───── TEXTE DE RÉFÉRENCE
Ces différents articles, après un bref rappel de Michel Ragon, montrent un Bernard Clavel amoureux du Rhône, confronté à la réalité avec L'Espagnol et La fête à Jérôme, à la guerre et ses atrocités avec Le printemps 17 et l'expérience de son ami Joseph Jolinon.
Voir aussi d'autres articles de Bernard Clavel dans Clavel Choix d'articles
1- Bernard Clavel de 1968 à
1975 : par Michel Ragon
Œuvres
complètes, tome III, préface de Michel Ragon, éditions Omnibus, septembre 2004,
isbn 2-258-06593-0
L’année 1968 est un grand cru pour Bernard Clavel, année ou il
est révélé au grand public, année de consécration avec Le grand prix littéraire
de la ville de Paris puis le Prix Goncourt pour son roman Les fruits de l’hiver (dernier
tome de La
Grande patience). En 1970, il retourne dans son Jura natal à Château-Chalon
où dans son nouveau roman Le Seigneur du fleuve, il renoue avec le Rhône,
ce fleuve qu’il aime tant et qui est le vrai héros du roman.
──────────
───── EXTRAIT DE DONNÉES
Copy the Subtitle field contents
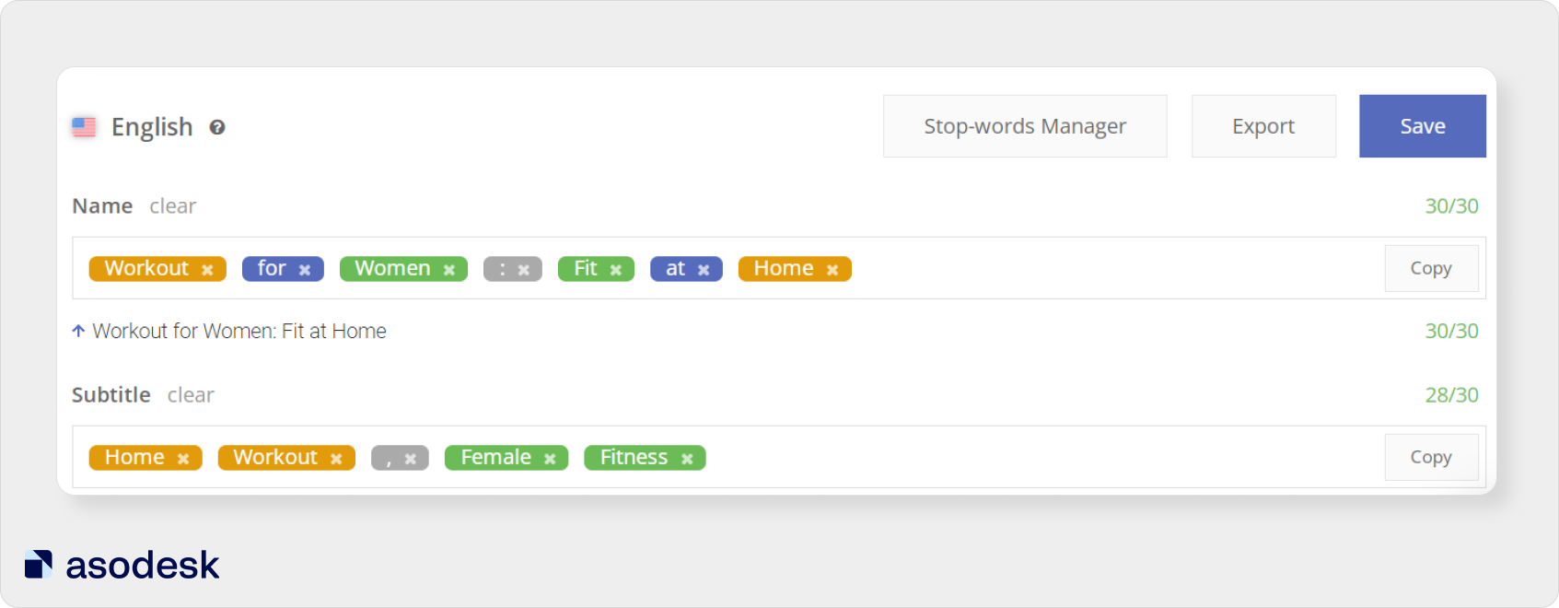The image size is (1559, 608). point(1430,457)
──────────
§ SÉRIE D'EXERCICES:
a) D'après le texte sur Bernard Clavel, quel roman lui vaut le prix Goncourt ?
b) Indiquez si chacune des affirmations suivantes concorde avec le texte sur Bernard Clavel, en citant les mots décisifs. (i) En 1970, Bernard Clavel retourne dans son Jura natal, à Château-Chalon. (ii) Le vrai héros du roman Le Seigneur du fleuve est un habitant du Jura. (iii) La préface du tome III des Œuvres complètes est signée par Michel Ragon.
c) Prolongez le texte sur Bernard Clavel au-delà de sa dernière phrase.

§ RÉPONSES PAR EXERCICE:
a) Les fruits de l’hiver, dernier tome de La Grande patience.

b)
(i) Oui : « En 1970, il retourne dans son Jura natal à Château-Chalon ».
(ii) Non : « ce fleuve qu’il aime tant et qui est le vrai héros du roman ».
(iii) Oui : « tome III, préface de Michel Ragon ».

c)
Les années soixante dix vont être marquées par son engagement envers
tous ceux qui souffrent de par le monde, et d’abord les victimes de la violence
et de la guerre. Cet engagement va se traduire par des actions ‘sur le terrain’
avec l’association Terre des hommes puis au Bangladesh où il
criera « sa
rage d’impuissance », il se fait militant pacifiste et
tiers-mondiste avec son ami Louis Lecoin ou combat l’erreur judiciaire
dans l’Affaire
Jean-Marie Deveaux.
Sur le plan littéraire, ce sera son essai Le Massacre des innocents en
1970 et la longue préface au livre de Claude Mossé Mourir
pour Dacca en 1972 où il écrit que « la guerre avilit l’homme ».
Puis ce sera son roman ‘anti militariste’ Le Silence des armes en 1974 suivi de Lettre à un képi blanc l’année
suivante, ainsi que nombre d’articles dans Liberté, la revue pacifiste de Louis
Lecoin.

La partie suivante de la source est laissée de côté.